June 11, 2026

Are Custom Ties and Custom Made Ties the Same Item?

I get asked this question more often than you might expect, and I would say it reveals something genuinely interesting about how the custom ties industry communicates with its customers. The terminology floating around out there can be confusing, and if you're a procurement manager ordering corporate ties for the first time, or a school principal trying to kit out the learners with proper school ties, the language difference can feel significant — even if it shouldn't. 
Let me give you a bit of context first. The tie industry, particularly in South Africa, evolved through a very specific set of influences. Back in the day, most ties sold here were imported from British or European manufacturers, and the terminology used came straight from those markets. Corporate identity culture really took hold locally during the 1970s and 80s, when South African companies began to understand the power of a branded uniform, and ties became central to that identity conversation. Schools had long understood this — the British public school tradition translated remarkably well into the South African school uniform system, and school ties became an emblem of institutional pride and belonging. All of this history matters because it shaped the vocabulary we still use today, sometimes inconsistently. 

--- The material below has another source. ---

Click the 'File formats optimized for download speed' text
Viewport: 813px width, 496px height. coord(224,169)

So, back to the question. Are custom ties and custom made ties the same thing? In practical terms, yes — these days, the two phrases are used almost interchangeably by clients, suppliers, and even tie manufacturers. When someone contacts us at Vinuchi asking for custom ties, they typically mean they want a tie designed and produced to their specific requirements: their colours, their logo, their stripe configuration, their chosen fabric. When another client uses the phrase custom made ties, they mean exactly the same thing. The destination is identical; it's just a different road to get there. 

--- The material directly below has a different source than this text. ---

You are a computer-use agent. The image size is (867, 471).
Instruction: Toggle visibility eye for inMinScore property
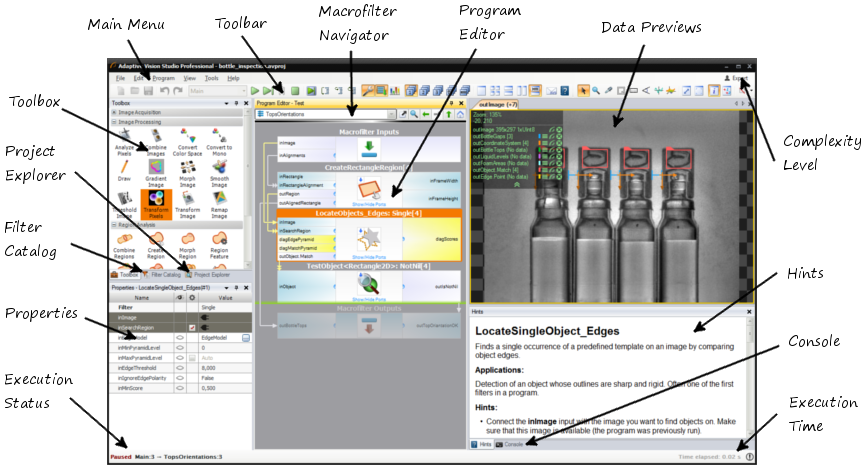pyautogui.click(x=180, y=388)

That said, I would say there is a subtle distinction worth understanding if you're serious about the product. The phrase "custom made" carries a slightly more artisanal implication — it suggests the item is being constructed specifically for you from the ground up, which in a quality manufacturing context is precisely what should be happening anyway. Custom ties as a term is broader and has become something of an industry shorthand, covering everything from a fully bespoke woven design to a printed polyester tie with a company logo dropped onto a stock design. Don't get me wrong, both have their place in the market, but they are not always the same quality proposition, even if the terminology overlaps. 
This brings me to the more important distinction that clients often don't ask about but absolutely should: the difference between printed ties and woven ties. When tie manufacturers produce a custom woven tie, the design is built into the fabric during the weaving process itself — the colours, patterns, and even logos are part of the structure of the material. This produces a tie with depth, texture, and a quality that is immediately apparent when you hold it. A printed tie, by contrast, takes an existing fabric and applies the design on top. One could say it's the difference between a painting and a photograph of a painting — both can look good, but one has a quality that the other simply cannot replicate. At Vinuchi, we work extensively with custom ties precisely because that construction quality is what separates a tie that represents an institution with pride from one that merely serves as a functional uniform item. 
What tie makers sometimes neglect to explain to their clients is that the briefing process for genuinely custom made ties requires more lead time and more creative collaboration than most people anticipate. Selecting the right weave, agreeing on the pantone colours, deciding on the repeat of a pattern or the placement of a motif — these are conversations that take time to do properly. The result, however, is a product that carries real brand weight. 
These days, I think the industry is moving in an interesting direction. Clients are more informed, more discerning, and more willing to invest in quality because they understand that custom ties worn daily by their team or their learners are a walking brand ambassador. The terminology may remain loosely interchangeable for some time yet, but the underlying expectation of quality is sharpening considerably — and that, I would say, is very good news for manufacturers who care about doing the work properly.